Are peers prejudiced?

五月 12, 2000

A study confirms that studies into alternative medicine get short shrift from peer reviewers. But, says Geoff Watts, that's not the full story.

Practitioners of acupuncture, homoeopathy, reflexology and other items in the grab-bag of techniques that make up complementary medicine often claim that orthodox, peer-reviewed medical journals will not give them a look in. Even if we carry out rigorous well-planned research, they complain, editors will not touch it.

At first reading, a study published in the April issue of the Journal of the Royal Society of Medicine seems to support that allegation. "A randomised controlled study of reviewer bias against an unconventional therapy" is the title of a report by three doctors who covertly assessed the prejudices of the people who judge the worth and quality of research papers submitted to academic journals.
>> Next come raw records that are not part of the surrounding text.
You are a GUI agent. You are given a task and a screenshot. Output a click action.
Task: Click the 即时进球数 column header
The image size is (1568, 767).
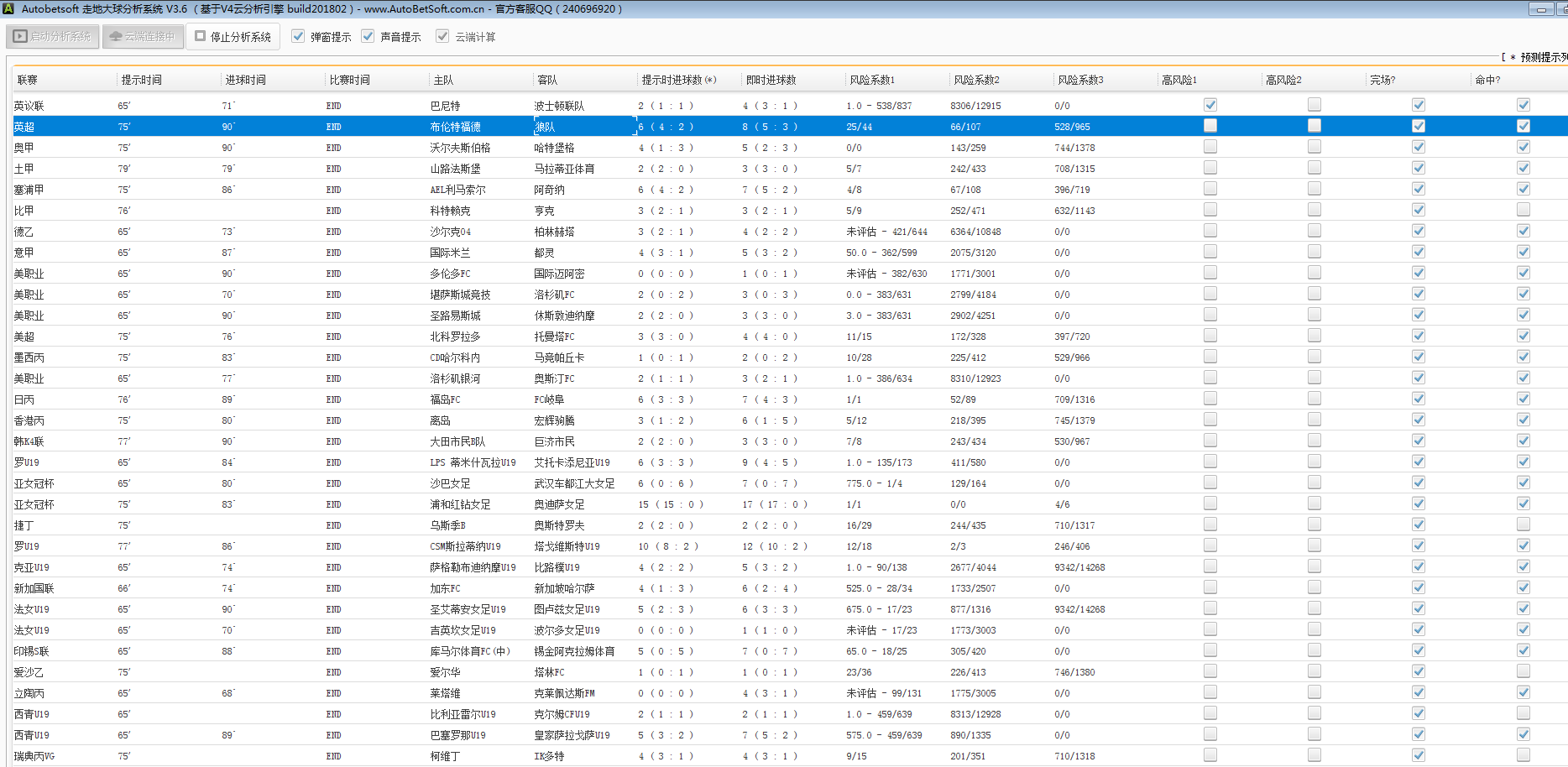pos(771,81)
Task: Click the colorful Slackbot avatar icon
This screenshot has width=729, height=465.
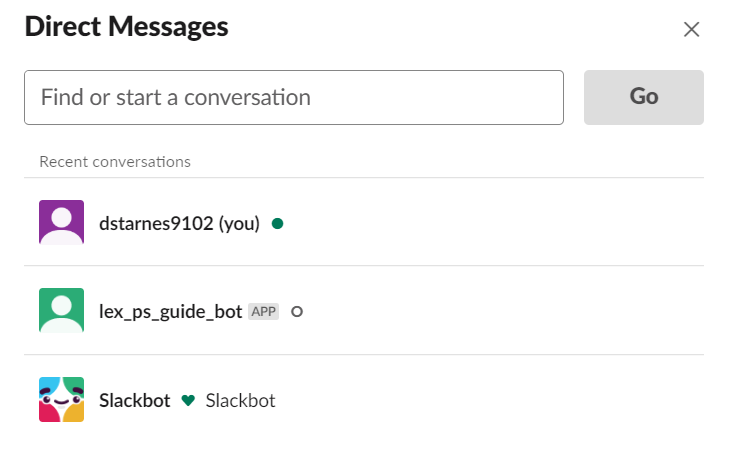Action: [x=61, y=399]
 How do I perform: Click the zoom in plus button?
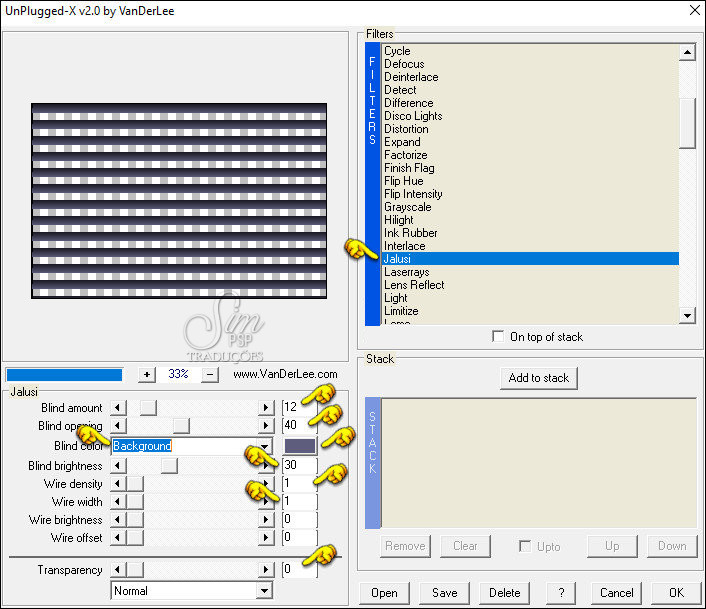click(147, 374)
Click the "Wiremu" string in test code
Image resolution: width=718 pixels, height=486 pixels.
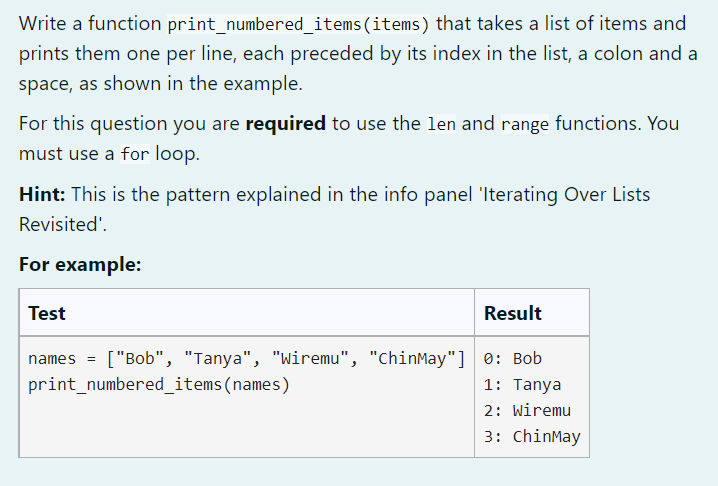[310, 358]
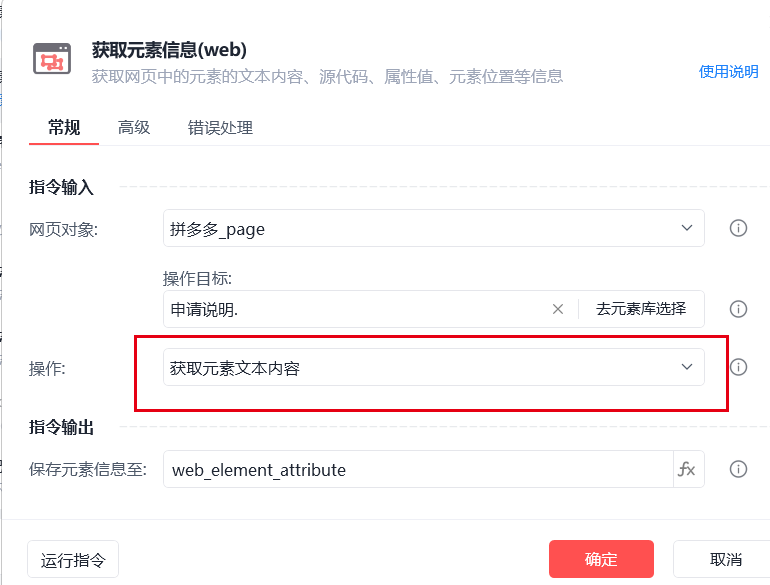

Edzard Ernst of the department of complementary medicine at the University of Exeter, along with a German colleague, Karl Resch, enlisted the help of John Garrow, an expert on nutrition and obesity. They devised two versions of a short, methodologically sound but entirely fictitious report on a randomised, placebo-controlled trial of an appetite suppressant. The two versions were identical except for the featured remedies: one was an "orthodox" drug, hydroxycitrate; the other was homeopathic sulphur.

To find out how reviewers would respond to these two papers, the group compiled a lengthy list of suitably qualified academics. Half were sent one version of the paper, and half the other. As editor of the European Journal of Clinical Nutrition, Professor Garrow was able to use his own publication's headed note paper and evaluation sheets in soliciting opinions. For the study to be valid, reviewers had to believe that the papers were genuine. With a degree of ingenuity bordering on low cunning, the researchers invented a Ludwig Boltzmann Institute for Metabolic and Nutritional Diseases, which they located in Vienna. There are numerous Boltzmann institutes in Austria, "so a reviewer would be highly unlikely to know for sure that such an institution did not exist". All that remained was to fabricate some suitable authors - which they did by borrowing the names of real people associated with research in Vienna and then changing their initials.

In spite of these elaborate precautions, one of Professor Garrow's regular reviewers did become suspicious. "He phoned up to say that a couple of his colleagues had received copies of what appeared to be the same paper but with slight differences. He wanted to know what was going on." Otherwise, though, the deception went undetected.

Although none of the reviewers complained, the editor of the journal that published the findings is less than happy about the enterprise. In a leader written to accompany the report, Robin Fox comments: "The relationship between editor and reviewer, like that between doctor and patient, depends on trust, and we should be wary of any activity, however well meant, that might vitiate it."

The three authors are aware of the ethical question marks hovering above their study, and they say they discussed them at length. Professor Ernst describes Dr Fox's criticism as "fair comment". But Professor Garrow, who thinks comparisons with the doctor-patient relationship are a shade over the top, goes on to ask how reliable insights into peer review are ever to be gleaned if not with a certain amount of benign deception.

Ethics aside, the results of the study seem to support the claims of the unorthodox practitioners. When reviewers rated the importance of the papers on a scale running from "trivial even if true" to "major contribution to knowledge in the field", the unorthodox study fared significantly worse. In addition to this overall opinion, each reviewer was asked to score various individual elements of the paper, including its methodology, discussion, reliability and so on. In none of these eight separate evaluations did the two versions receive a significantly different score. It was as if, having failed to find specific grounds on which to pick holes in what they had read, reviewers with the version describing the unconventional technique had simply followed a gut dislike. Hence its lower score for overall importance.

"These results," the reviewers say, "suggest that, in this particular setting, a bias against publication of unconventional therapies exists." So, there you have it: QED.

Or do you? Professor Ernst is philosophical: "Reviewing is a judging process, always subjective to a degree. There probably won't ever be a perfect solution." But Professor Garrow argues that the results are not necessarily so damning as they first appear. "It surprised me that the difference between the overall ratings given to the two versions was so small."

If these results are generalised, he says, they would not explain why so little research on complementary medicine is published. "If a complementary practitioner with an unconventional treatment does a trial that is methodologically good and sends it to an orthodox journal, our findings suggest that the chances of its being accepted are good." Bias there may be - but not so extreme as to exclude the unorthodox.

So why the paucity of such studies in academic journals? "Presumably the reason that so few are published," Professor Garrow says, "is that very few are done." The ball, in his view, is back in the complementary half of the court. If unconventional treatments really can be shown to work, a forum is there for publishing the evidence.